YOUR INSTRUCTIONS →
Can you rewrite the listing from the line containing "Expand the Подразделение" through the line containing "coord(569,71)", both ends included, with every coordinate in the answers offset by 50 and the requests left unchanged?

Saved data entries
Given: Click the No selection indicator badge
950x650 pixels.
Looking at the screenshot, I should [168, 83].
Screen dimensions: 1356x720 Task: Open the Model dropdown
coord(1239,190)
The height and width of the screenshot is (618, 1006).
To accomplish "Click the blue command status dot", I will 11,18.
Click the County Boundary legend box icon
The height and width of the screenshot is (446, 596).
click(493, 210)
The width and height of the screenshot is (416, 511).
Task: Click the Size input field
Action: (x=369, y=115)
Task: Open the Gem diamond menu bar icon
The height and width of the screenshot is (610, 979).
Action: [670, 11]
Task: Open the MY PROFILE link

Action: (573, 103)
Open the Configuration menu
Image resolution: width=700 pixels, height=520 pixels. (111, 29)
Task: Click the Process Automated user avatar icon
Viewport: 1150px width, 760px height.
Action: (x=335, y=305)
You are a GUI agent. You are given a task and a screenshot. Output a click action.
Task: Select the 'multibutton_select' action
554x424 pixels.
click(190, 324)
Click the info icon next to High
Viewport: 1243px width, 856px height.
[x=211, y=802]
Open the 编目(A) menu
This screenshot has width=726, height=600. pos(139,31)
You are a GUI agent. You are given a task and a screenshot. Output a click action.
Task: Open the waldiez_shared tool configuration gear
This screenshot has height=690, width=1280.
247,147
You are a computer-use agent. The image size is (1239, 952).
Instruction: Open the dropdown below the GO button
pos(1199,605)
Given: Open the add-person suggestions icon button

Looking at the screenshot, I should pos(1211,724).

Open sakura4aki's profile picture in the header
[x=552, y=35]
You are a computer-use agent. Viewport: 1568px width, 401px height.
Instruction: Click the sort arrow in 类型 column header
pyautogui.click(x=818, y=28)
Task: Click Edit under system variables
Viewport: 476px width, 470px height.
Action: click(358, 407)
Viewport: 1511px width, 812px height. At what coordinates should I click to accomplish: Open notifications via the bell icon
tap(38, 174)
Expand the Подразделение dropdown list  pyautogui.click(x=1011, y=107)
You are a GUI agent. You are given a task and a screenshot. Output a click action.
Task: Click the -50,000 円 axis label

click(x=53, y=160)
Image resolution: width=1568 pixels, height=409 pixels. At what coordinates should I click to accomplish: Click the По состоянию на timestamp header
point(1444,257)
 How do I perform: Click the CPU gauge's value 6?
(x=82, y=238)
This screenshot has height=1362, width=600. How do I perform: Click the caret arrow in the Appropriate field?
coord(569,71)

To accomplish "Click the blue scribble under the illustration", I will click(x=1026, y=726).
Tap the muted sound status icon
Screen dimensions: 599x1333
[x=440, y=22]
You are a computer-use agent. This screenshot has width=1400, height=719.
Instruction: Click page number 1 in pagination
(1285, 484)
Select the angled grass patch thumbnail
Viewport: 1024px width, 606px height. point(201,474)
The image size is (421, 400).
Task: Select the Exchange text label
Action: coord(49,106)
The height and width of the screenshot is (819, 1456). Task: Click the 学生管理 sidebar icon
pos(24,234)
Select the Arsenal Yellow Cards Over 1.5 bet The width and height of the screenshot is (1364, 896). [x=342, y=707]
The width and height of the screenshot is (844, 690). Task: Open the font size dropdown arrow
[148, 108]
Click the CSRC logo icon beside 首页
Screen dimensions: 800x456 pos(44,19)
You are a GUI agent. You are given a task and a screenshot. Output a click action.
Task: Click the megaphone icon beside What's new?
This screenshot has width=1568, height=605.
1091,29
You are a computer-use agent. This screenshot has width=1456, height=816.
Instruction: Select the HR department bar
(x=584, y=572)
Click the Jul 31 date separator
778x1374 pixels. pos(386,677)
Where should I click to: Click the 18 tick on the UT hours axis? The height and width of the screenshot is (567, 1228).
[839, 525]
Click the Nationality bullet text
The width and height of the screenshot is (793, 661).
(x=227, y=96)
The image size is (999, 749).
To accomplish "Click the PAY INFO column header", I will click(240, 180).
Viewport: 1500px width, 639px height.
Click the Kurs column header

EXERCISE RESULT →
Expand the Подразделение dropdown list  pyautogui.click(x=1061, y=157)
You are a GUI agent. You are given a task and a screenshot. Output a click action.
Task: Click the -50,000 円 axis label

click(x=103, y=210)
Image resolution: width=1568 pixels, height=409 pixels. At what coordinates should I click to accomplish: Click the По состоянию на timestamp header
point(1494,307)
 How do I perform: Click the CPU gauge's value 6?
(x=132, y=288)
This screenshot has height=1362, width=600. How do I perform: Click the caret arrow in the Appropriate field?
coord(619,121)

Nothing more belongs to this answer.